Today he’s a firefighter in Arlington. Volleyball helped with his career choice, though. A college teammate worked as a firefighter and told Steve the department was hiring. “I just went in on a whim and applied,” he said.

Steve graduated in 1977 with a bachelor’s degree in physical education. He and Twila married the following year, and Twila, who had taken a year off to work and make money to fund those volleyball trips to Hawaii, earned her bachelor’s degree in art in 1979. A flight attendant, she has worked for Southwest Airlines since 1981.

While sports played a role in the Dacus’ UT Arlington legacy, academic opportunity was the reason Kevin and Debra Nelson picked the University. A mechanical engineer with bachelor’s and master’s degrees from Brigham Young University, Kevin was fascinated with the emerging field of biomedical engineering.

“The reason I chose mechanical engineering in the first place was that it was a way to eventually get into biomedical engineering,” he said. “At that time (1980s) there were no undergraduate programs in biomedical. I had to begin somewhere, and mechanical engineering seemed to be the easiest route.”

Initially, Kevin planned to continue with his career at General Dynamics and pursue a doctorate part time at the University of California, San Diego. Then his church bishop, respected neonatologist Devon Cornish, advised him against a part-time commitment.

“Dr. Cornish told me, ‘A Ph.D. is a full-time undertaking, and you want to go to UT Southwestern Medical School and work with Bob Eberhart. He’s the best biomedical engineer in the world.’ ”

The UT Southwestern program is a joint offering with UT Arlington, with Dr. Eberhart holding appointments at both universities. But at the time those details didn’t matter. Kevin was afraid to even approach his wife about moving from San Diego. It took him a year to broach the subject.

“I wasn’t excited. I wasn’t coming to Texas,” Debra said. “I finally came kicking and screaming.”

The family arrived in 1989 and, despite Debra’s misgivings, soon settled in to life in the Lone Star State. Kevin earned the Ph.D. in 1994 and began teaching at UT Arlington and UT Southwestern. Debra also graduated that year, having transferred her college credits in 1992. She earned her bachelor’s degree in English and elementary education. She taught in Arlington schools for five years and now is a sought-after substitute who enjoys not working full time.

Dr. Nelson left UT Arlington in 2005 and heads his own biomedical firm, TissueGen, one of the first start-ups to join the Arlington Technology Incubator. Now on its own, the company makes peripheral vascular stents, tiny tubes used in arteries other than those in the heart.
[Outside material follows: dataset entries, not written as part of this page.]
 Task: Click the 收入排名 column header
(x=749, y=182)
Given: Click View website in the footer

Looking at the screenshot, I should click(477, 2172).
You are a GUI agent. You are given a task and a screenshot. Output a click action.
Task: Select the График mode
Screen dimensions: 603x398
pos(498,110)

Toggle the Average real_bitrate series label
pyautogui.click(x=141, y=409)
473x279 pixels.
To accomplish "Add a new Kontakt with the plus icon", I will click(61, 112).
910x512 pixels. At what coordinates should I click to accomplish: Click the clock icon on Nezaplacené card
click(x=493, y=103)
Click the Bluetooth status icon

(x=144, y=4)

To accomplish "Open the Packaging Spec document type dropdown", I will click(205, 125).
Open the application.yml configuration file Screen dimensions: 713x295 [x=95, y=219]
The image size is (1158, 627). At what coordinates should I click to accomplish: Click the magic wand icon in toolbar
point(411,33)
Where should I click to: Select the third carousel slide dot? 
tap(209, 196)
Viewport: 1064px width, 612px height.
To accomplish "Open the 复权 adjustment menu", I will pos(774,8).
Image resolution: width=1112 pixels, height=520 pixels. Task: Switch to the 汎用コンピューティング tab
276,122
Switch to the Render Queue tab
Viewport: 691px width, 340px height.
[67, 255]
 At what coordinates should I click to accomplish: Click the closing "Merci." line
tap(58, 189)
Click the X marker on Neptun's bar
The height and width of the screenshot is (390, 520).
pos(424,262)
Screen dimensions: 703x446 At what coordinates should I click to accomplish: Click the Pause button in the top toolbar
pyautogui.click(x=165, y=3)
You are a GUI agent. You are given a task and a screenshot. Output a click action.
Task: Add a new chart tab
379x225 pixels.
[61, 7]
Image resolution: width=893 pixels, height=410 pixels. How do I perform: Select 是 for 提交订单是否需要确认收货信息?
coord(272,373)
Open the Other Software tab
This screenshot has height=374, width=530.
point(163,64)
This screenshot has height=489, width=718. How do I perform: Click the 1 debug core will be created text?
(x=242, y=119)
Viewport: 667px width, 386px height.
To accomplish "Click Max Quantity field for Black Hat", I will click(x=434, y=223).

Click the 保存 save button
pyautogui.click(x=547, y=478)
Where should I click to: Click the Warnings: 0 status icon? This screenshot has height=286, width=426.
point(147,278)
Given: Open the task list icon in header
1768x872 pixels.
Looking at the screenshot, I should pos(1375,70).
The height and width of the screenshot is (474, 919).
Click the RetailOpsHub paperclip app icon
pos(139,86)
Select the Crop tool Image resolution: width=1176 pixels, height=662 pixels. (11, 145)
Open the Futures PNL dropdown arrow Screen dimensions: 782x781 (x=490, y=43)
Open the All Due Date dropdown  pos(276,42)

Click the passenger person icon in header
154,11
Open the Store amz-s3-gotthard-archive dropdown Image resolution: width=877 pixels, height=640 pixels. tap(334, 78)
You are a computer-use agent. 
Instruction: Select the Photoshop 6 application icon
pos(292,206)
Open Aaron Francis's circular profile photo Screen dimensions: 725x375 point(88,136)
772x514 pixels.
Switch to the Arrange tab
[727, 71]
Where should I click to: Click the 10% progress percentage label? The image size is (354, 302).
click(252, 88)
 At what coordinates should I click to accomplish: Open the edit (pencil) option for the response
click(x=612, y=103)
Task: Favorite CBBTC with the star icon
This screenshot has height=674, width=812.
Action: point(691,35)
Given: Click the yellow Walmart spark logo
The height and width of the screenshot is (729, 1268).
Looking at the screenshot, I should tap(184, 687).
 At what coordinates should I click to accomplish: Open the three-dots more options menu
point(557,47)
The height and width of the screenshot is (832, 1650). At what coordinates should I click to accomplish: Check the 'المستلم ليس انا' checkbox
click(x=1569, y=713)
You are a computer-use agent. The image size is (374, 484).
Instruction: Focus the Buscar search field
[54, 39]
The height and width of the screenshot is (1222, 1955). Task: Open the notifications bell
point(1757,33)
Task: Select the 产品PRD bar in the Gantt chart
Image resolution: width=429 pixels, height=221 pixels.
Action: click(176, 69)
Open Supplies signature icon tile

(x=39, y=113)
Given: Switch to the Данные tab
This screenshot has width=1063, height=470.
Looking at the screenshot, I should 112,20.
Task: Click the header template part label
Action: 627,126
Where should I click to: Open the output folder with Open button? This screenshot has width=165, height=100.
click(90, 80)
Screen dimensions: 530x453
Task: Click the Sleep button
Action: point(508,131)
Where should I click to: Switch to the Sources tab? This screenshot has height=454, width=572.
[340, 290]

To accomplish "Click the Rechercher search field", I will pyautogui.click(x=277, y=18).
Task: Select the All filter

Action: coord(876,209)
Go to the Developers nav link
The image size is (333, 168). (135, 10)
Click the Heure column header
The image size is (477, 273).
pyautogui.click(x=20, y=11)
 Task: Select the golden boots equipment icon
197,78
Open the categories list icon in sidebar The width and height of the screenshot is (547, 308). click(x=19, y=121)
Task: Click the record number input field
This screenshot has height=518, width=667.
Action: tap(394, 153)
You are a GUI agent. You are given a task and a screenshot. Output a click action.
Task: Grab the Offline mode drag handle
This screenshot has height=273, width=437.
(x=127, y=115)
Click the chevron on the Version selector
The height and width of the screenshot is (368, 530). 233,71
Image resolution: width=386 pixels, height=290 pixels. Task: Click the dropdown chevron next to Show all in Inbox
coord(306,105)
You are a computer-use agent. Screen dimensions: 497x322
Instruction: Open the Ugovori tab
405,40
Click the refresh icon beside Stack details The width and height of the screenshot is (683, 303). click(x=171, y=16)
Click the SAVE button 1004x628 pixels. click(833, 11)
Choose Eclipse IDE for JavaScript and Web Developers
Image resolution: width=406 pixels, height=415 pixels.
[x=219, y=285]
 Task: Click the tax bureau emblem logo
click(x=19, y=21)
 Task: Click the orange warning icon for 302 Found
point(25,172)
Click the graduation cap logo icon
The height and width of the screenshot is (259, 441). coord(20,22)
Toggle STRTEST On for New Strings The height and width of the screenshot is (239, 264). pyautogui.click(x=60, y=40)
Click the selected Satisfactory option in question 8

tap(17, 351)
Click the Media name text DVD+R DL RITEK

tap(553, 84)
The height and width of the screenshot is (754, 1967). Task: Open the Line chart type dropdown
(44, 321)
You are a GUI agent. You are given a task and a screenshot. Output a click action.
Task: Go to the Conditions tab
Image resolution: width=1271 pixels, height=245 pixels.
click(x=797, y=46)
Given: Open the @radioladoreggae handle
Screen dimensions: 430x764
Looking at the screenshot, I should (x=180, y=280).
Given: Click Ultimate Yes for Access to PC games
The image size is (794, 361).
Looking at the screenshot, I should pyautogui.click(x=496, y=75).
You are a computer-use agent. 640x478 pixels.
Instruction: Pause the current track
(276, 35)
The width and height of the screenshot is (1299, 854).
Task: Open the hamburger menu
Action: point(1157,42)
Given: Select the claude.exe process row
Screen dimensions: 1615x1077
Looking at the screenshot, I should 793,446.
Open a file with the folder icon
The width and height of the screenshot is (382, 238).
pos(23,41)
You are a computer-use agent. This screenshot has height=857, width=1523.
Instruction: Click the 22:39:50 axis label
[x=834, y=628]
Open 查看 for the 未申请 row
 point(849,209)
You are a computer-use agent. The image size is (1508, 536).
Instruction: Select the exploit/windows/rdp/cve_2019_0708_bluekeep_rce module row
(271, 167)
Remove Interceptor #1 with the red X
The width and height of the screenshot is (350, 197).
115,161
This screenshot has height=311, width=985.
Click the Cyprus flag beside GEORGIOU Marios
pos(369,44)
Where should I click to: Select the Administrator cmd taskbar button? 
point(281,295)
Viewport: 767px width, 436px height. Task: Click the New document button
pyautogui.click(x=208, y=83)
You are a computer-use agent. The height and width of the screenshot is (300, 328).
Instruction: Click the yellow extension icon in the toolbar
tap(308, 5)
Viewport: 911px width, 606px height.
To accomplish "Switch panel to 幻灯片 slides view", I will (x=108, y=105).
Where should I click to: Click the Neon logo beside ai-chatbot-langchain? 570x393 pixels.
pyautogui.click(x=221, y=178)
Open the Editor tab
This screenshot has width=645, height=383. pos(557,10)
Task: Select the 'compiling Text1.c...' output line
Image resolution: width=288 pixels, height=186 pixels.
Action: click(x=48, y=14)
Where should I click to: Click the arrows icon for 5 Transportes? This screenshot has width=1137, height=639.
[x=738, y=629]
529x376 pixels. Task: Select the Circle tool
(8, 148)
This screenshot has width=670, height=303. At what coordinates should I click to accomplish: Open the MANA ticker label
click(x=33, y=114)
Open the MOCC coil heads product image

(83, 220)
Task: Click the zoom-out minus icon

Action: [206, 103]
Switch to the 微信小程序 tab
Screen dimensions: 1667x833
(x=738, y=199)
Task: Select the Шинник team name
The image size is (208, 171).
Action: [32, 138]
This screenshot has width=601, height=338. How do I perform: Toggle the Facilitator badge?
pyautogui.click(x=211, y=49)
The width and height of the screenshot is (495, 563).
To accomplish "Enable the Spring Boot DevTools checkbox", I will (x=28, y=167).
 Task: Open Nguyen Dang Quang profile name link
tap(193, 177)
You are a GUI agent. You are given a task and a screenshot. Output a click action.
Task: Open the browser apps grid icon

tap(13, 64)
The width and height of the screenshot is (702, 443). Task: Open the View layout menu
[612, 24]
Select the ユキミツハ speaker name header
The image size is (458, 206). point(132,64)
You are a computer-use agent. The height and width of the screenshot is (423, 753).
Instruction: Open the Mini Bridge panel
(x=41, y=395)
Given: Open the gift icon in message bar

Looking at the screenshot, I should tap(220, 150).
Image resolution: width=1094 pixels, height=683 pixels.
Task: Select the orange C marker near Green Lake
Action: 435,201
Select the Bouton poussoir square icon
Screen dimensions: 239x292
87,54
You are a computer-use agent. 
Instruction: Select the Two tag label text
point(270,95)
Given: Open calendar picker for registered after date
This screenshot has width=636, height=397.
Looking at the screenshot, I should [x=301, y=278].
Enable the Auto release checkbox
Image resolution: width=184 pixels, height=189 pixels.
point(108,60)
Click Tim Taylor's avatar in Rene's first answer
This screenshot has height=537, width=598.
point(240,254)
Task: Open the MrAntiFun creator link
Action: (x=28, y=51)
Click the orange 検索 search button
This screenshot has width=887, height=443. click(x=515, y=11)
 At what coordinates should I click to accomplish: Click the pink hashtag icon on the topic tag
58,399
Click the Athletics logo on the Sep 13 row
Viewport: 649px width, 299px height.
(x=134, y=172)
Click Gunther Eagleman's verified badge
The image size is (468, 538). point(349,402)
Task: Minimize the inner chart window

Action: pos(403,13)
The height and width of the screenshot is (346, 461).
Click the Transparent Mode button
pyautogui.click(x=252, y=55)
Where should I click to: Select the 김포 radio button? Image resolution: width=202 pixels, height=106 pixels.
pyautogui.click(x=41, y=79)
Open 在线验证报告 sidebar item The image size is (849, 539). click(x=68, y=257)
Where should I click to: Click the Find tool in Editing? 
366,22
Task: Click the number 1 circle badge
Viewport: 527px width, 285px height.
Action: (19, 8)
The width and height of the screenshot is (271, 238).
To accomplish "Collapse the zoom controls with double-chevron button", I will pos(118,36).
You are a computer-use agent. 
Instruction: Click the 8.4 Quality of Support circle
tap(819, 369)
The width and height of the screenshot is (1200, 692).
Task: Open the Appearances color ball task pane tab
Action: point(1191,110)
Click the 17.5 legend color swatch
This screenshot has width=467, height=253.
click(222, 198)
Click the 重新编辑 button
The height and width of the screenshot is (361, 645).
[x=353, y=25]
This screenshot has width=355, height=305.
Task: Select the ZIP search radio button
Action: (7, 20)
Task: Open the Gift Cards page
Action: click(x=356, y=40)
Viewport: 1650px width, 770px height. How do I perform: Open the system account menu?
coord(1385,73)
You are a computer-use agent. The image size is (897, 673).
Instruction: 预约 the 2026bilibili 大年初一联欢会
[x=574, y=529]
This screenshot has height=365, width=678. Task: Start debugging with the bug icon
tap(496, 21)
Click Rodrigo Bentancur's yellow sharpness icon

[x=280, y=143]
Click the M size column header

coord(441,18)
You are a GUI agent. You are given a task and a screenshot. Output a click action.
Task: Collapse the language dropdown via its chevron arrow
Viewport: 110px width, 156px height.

After a balloon angioplasty, which opens a clogged artery, surgeons place a stent in the artery to help keep it open. But problems have arisen with the metal stents currently in use. TissueGen’s stents, made of a biodegradable polymer, deliver healing medication and eventually disappear, leaving behind a stronger artery and no irritating metal. Approximately 10 million Americans suffer from some form of peripheral artery disease, which can ultimately lead to organ failure or amputation. This patient population has been largely underserved.

When both parents have degrees from UT Arlington and your dad teaches there, it might seem logical to go there, too. When son Joe graduated from high school a year early, he considered several options, but UT Arlington made the best scholarship offer. Soon he was completely wrapped up in a double major of physics and music composition. A college junior by the time he was 19, Joe is currently on a college sabbatical, serving in Thailand as a missionary for the Church of Jesus Christ of Latter-day Saints.

“He always planned on a mission,” his mother said. “So getting two years of college in beforehand was a great blessing. He found out that he could graduate early during his (high school) junior year, so he took dual credit classes at UT Arlington during the following summer, graduated in August and started college in September.”

Two families. Four parents with UT Arlington degrees. Two children about to add to that total.